» **GIVEN ENTRIES**:
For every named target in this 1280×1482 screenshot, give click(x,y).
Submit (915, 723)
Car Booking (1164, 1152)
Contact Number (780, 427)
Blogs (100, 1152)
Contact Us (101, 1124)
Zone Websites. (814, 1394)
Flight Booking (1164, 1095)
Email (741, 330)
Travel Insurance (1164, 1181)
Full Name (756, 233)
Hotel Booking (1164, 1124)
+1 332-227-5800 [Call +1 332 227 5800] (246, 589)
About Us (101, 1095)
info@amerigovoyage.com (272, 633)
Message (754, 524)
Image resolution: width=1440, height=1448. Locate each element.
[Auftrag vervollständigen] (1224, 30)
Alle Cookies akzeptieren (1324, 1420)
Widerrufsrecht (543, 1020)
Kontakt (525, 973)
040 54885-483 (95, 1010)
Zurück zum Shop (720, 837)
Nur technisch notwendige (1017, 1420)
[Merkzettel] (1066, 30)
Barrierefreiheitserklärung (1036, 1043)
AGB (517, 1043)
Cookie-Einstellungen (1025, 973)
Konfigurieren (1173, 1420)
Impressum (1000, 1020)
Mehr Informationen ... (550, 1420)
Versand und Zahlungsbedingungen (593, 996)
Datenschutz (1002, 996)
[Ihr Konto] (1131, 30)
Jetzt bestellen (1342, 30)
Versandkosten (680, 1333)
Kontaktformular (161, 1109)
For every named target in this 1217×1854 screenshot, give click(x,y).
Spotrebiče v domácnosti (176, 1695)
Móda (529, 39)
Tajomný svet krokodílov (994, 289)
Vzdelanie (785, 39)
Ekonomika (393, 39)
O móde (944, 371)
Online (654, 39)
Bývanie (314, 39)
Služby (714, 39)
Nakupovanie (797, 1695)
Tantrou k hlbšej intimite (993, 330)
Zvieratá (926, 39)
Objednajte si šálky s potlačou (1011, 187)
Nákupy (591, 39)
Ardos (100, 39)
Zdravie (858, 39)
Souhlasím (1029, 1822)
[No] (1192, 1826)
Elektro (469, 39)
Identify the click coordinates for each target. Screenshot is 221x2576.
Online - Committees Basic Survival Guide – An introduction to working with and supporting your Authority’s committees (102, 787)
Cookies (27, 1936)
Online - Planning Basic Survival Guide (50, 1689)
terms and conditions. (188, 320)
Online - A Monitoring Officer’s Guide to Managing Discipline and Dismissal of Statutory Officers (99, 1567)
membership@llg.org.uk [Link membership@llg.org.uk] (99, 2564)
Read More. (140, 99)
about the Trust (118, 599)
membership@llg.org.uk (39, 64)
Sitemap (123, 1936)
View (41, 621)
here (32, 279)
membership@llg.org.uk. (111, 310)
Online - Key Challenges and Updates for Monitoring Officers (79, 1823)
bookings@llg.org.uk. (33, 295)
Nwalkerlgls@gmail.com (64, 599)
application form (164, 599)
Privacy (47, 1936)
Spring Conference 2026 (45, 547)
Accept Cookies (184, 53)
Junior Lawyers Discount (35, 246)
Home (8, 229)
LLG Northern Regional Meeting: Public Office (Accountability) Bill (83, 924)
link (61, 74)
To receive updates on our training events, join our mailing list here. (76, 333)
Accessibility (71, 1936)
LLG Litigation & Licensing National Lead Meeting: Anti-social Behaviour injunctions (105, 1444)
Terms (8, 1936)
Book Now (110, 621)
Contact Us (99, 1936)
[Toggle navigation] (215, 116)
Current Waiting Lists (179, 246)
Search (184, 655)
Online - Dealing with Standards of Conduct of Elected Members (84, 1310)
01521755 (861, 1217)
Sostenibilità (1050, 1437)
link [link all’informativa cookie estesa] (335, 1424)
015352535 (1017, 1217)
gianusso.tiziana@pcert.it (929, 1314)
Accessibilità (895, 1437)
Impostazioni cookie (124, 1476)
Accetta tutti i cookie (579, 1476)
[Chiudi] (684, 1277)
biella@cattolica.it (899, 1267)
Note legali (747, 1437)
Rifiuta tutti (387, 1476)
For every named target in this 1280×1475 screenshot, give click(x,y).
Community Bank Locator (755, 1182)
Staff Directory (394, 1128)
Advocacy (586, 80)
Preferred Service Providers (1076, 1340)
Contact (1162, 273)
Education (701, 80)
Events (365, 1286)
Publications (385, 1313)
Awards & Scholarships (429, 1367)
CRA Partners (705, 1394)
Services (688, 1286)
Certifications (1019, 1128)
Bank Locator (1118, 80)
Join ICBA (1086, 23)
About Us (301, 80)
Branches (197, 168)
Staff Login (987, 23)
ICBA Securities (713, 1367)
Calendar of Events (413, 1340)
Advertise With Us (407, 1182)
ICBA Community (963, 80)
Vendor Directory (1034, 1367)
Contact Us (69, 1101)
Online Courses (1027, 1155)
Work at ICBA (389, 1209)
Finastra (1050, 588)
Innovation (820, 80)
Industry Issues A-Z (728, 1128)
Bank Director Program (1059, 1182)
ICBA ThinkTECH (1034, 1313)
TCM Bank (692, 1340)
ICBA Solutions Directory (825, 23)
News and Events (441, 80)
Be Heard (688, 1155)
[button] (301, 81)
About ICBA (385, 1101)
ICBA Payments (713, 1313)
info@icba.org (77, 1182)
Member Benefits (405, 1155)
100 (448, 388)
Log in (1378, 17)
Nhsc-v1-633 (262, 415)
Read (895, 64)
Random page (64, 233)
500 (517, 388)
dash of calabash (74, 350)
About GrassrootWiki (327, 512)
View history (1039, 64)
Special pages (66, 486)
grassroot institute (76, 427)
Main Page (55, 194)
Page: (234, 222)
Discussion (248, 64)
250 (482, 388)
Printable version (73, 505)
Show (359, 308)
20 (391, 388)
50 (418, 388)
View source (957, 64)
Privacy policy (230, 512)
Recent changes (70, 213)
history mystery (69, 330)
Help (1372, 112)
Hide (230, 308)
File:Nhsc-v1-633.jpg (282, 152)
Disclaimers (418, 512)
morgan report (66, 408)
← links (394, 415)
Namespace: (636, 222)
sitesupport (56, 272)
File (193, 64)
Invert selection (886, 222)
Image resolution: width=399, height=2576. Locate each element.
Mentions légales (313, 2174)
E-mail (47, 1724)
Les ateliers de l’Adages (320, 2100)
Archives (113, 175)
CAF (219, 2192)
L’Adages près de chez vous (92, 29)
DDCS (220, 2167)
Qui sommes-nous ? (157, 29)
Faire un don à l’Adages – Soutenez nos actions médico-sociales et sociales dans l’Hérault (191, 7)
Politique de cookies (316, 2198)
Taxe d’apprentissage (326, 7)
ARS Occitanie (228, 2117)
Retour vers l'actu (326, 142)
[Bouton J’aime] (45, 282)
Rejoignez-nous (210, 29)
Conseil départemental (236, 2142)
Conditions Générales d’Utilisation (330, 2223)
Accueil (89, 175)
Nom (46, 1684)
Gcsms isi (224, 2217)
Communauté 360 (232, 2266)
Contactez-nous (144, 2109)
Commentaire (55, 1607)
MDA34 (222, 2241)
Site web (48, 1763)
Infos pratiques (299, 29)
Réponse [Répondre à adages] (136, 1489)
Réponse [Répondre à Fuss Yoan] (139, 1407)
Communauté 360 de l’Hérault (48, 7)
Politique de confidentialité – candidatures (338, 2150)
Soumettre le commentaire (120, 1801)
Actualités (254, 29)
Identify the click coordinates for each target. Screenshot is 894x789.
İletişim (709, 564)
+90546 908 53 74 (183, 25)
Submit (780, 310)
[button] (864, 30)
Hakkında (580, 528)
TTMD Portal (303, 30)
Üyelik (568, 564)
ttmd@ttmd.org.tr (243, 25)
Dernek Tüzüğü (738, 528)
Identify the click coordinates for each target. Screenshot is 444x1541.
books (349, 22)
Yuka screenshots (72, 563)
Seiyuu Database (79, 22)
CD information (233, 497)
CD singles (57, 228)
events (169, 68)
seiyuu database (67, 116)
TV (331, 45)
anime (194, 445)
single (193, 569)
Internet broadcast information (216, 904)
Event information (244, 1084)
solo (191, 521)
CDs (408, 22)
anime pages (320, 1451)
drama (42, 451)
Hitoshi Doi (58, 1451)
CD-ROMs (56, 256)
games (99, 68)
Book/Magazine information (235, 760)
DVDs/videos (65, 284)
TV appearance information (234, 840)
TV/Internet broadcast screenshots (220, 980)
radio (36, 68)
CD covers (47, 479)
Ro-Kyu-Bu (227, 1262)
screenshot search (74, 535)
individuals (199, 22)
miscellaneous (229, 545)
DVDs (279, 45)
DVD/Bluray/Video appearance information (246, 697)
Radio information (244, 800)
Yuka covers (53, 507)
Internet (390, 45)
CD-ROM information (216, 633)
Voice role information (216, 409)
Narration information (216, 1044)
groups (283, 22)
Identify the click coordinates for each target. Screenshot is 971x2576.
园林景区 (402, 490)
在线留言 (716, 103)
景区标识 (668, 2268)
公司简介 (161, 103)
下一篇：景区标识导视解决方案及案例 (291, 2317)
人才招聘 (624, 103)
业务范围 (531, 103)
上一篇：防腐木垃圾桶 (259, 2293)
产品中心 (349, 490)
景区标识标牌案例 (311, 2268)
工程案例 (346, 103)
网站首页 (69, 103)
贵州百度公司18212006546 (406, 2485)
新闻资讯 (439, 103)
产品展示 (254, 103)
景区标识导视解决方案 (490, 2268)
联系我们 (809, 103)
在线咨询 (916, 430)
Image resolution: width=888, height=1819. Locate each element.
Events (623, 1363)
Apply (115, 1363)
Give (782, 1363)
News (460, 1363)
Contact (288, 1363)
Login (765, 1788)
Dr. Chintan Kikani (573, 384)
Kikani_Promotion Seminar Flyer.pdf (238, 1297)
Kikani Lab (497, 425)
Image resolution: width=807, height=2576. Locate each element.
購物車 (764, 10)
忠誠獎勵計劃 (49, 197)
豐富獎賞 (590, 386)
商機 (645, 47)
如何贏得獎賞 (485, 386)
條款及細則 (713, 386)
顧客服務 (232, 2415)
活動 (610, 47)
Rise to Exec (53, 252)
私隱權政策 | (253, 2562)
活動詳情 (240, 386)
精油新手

» **DIRECTIONS FOR THIS TASK**:
Reproduce verbatim every line of the records above, from the line containing "TV/Internet broadcast screenshots (220, 980)" through the last line, inclusive.

» **FINAL RESULT**:
TV/Internet broadcast screenshots (220, 980)
radio (36, 68)
CD covers (47, 479)
Ro-Kyu-Bu (227, 1262)
screenshot search (74, 535)
individuals (199, 22)
miscellaneous (229, 545)
DVDs (279, 45)
DVD/Bluray/Video appearance information (246, 697)
Radio information (244, 800)
Yuka covers (53, 507)
Internet (390, 45)
CD-ROM information (216, 633)
Voice role information (216, 409)
Narration information (216, 1044)
groups (283, 22)
Identify the click coordinates for each target. Screenshot is 971x2576.
园林景区 (402, 490)
在线留言 (716, 103)
景区标识 (668, 2268)
公司简介 (161, 103)
下一篇：景区标识导视解决方案及案例 (291, 2317)
人才招聘 (624, 103)
业务范围 (531, 103)
上一篇：防腐木垃圾桶 (259, 2293)
产品中心 (349, 490)
景区标识标牌案例 (311, 2268)
工程案例 (346, 103)
网站首页 (69, 103)
贵州百度公司18212006546 (406, 2485)
新闻资讯 (439, 103)
产品展示 (254, 103)
景区标识导视解决方案 (490, 2268)
联系我们 (809, 103)
在线咨询 (916, 430)
Image resolution: width=888, height=1819. Locate each element.
Events (623, 1363)
Apply (115, 1363)
Give (782, 1363)
News (460, 1363)
Contact (288, 1363)
Login (765, 1788)
Dr. Chintan Kikani (573, 384)
Kikani_Promotion Seminar Flyer.pdf (238, 1297)
Kikani Lab (497, 425)
Image resolution: width=807, height=2576. Locate each element.
購物車 (764, 10)
忠誠獎勵計劃 (49, 197)
豐富獎賞 (590, 386)
商機 (645, 47)
如何贏得獎賞 (485, 386)
條款及細則 (713, 386)
顧客服務 (232, 2415)
活動 (610, 47)
Rise to Exec (53, 252)
私隱權政策 | (253, 2562)
活動詳情 (240, 386)
精油新手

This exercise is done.